SUPPLIED ENTRIES:

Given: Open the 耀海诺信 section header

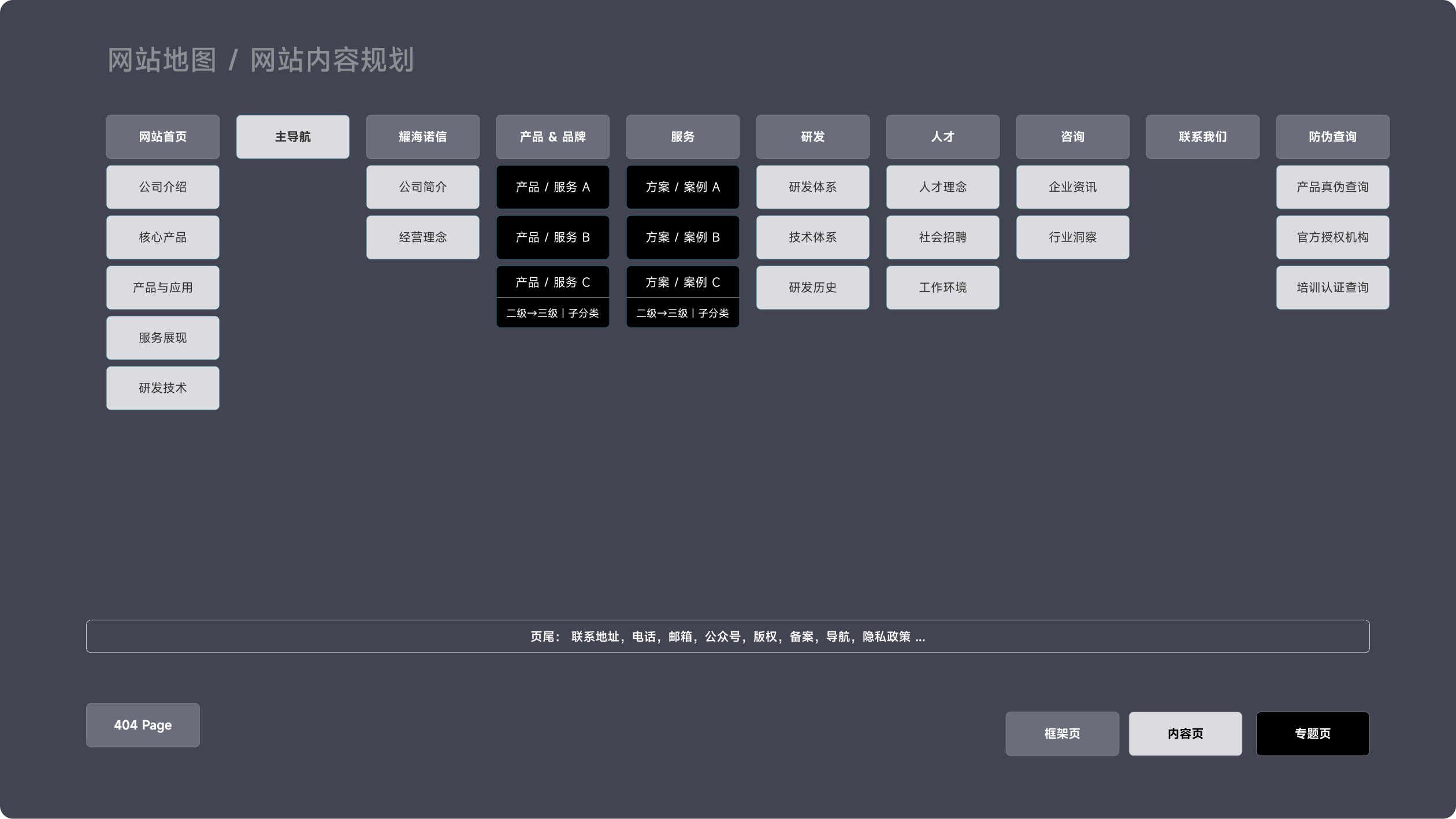Looking at the screenshot, I should pyautogui.click(x=422, y=137).
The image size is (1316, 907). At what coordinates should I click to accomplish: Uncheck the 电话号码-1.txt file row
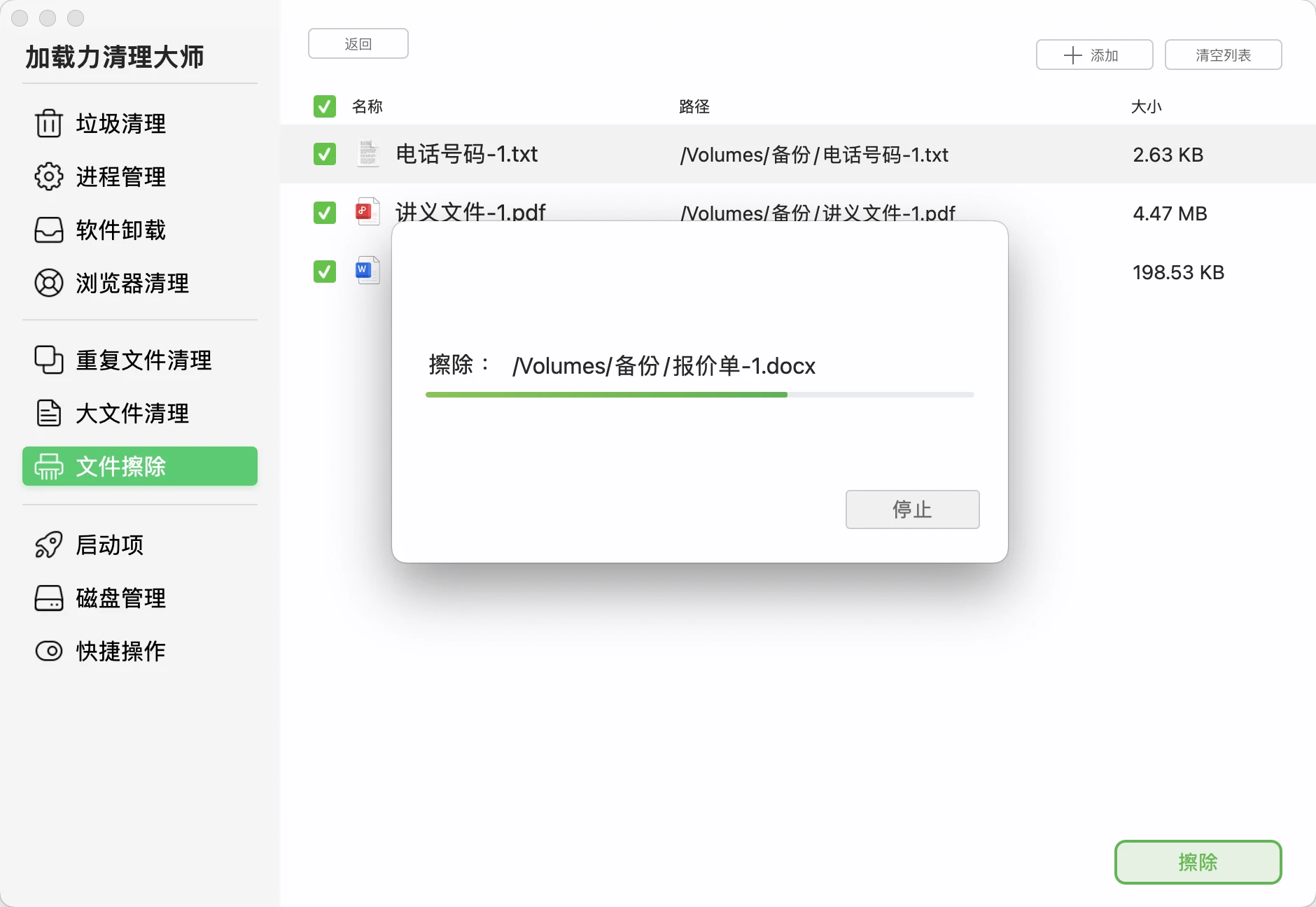coord(324,154)
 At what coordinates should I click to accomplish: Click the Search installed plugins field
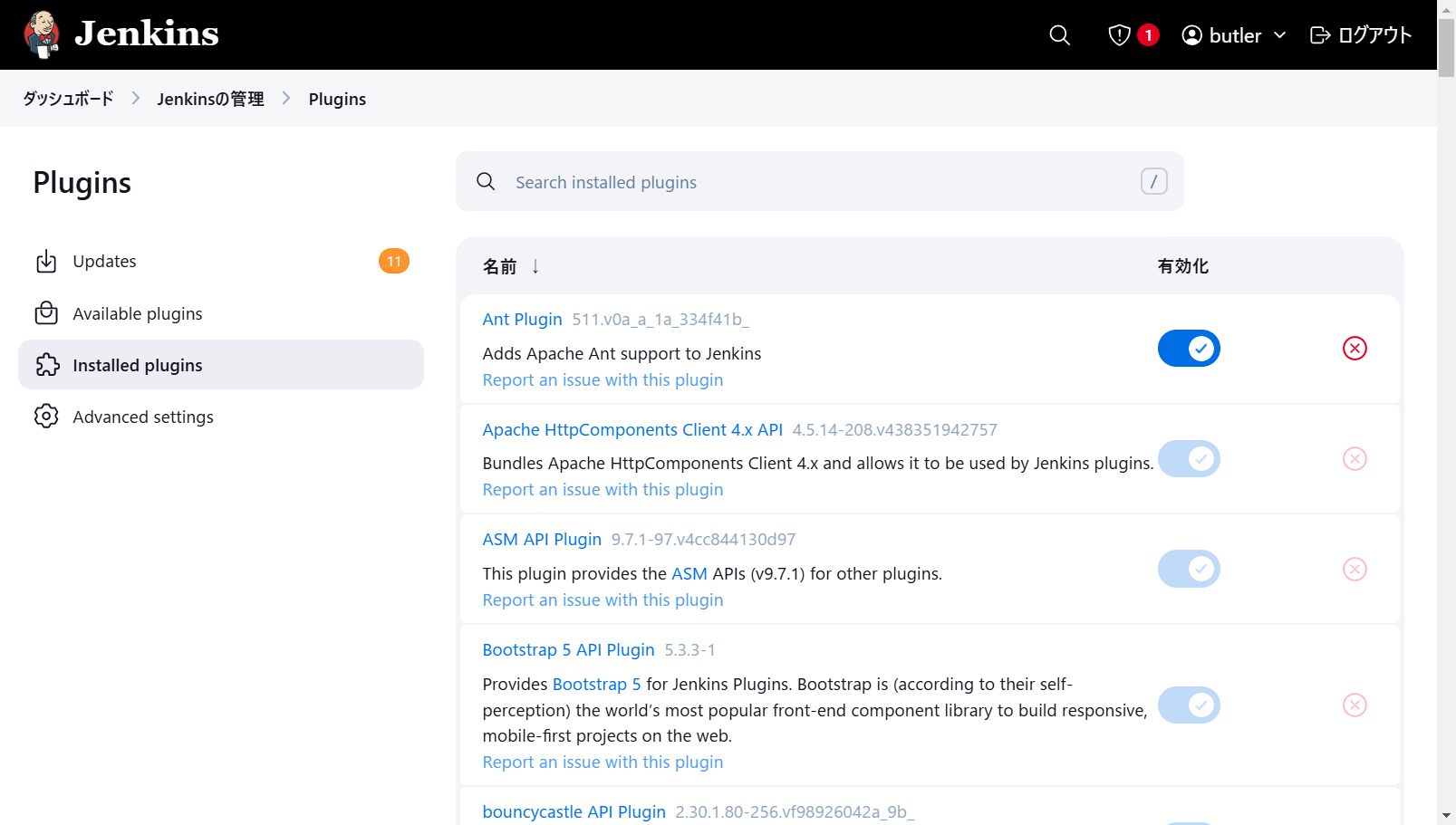(815, 181)
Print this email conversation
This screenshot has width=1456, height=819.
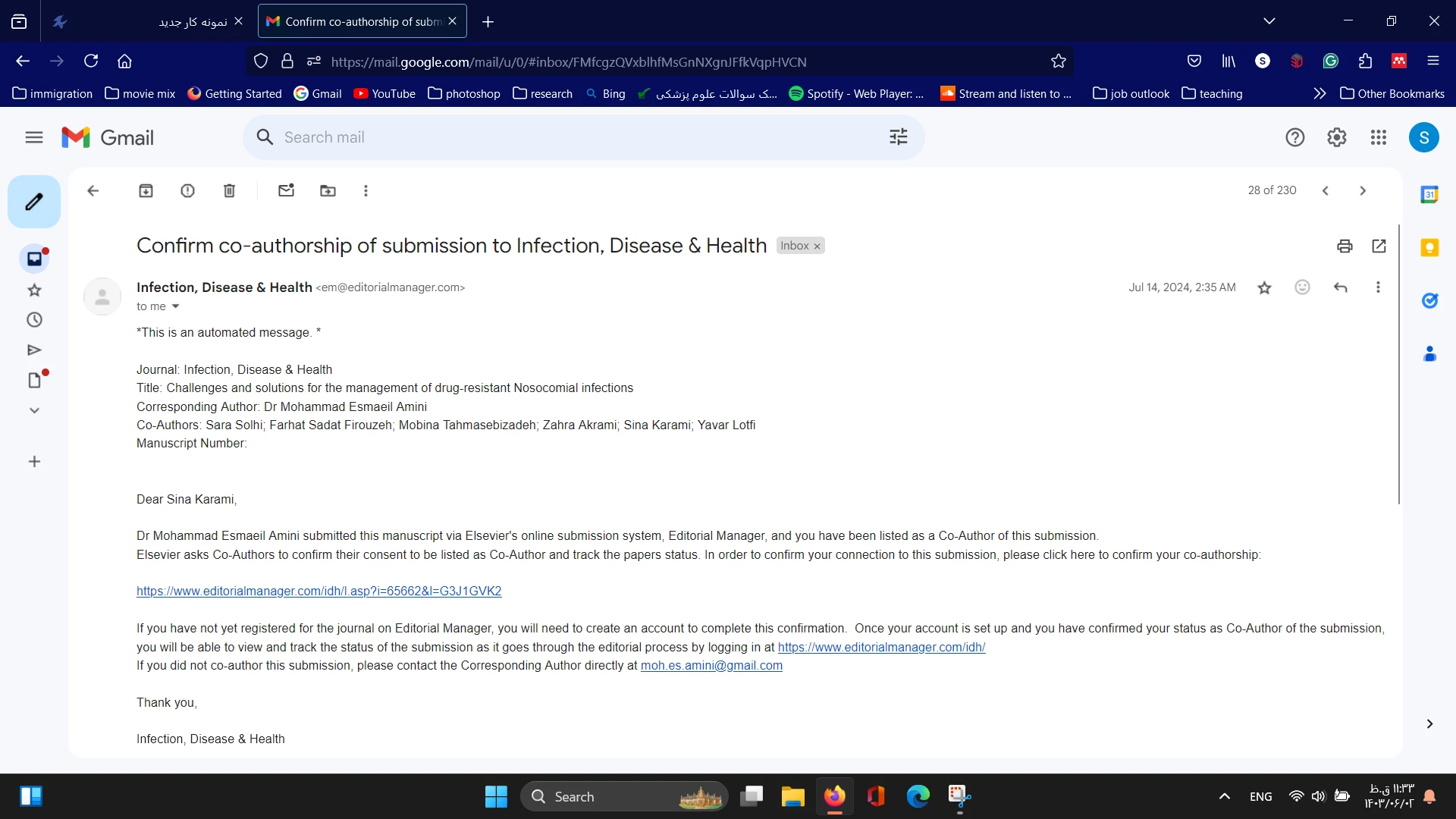[1345, 246]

ASSIGNMENT:
Give back the material word for word, leaving out its pictures.

TASK SOLUTION:
Given: Open the 耀海诺信 section header

Looking at the screenshot, I should pyautogui.click(x=422, y=137).
The image size is (1316, 907). At what coordinates should I click to accomplish: Uncheck the 电话号码-1.txt file row
coord(324,154)
 At what coordinates should I click to accomplish: Click the Search installed plugins field
(815, 181)
Print this email conversation
This screenshot has width=1456, height=819.
[1345, 246]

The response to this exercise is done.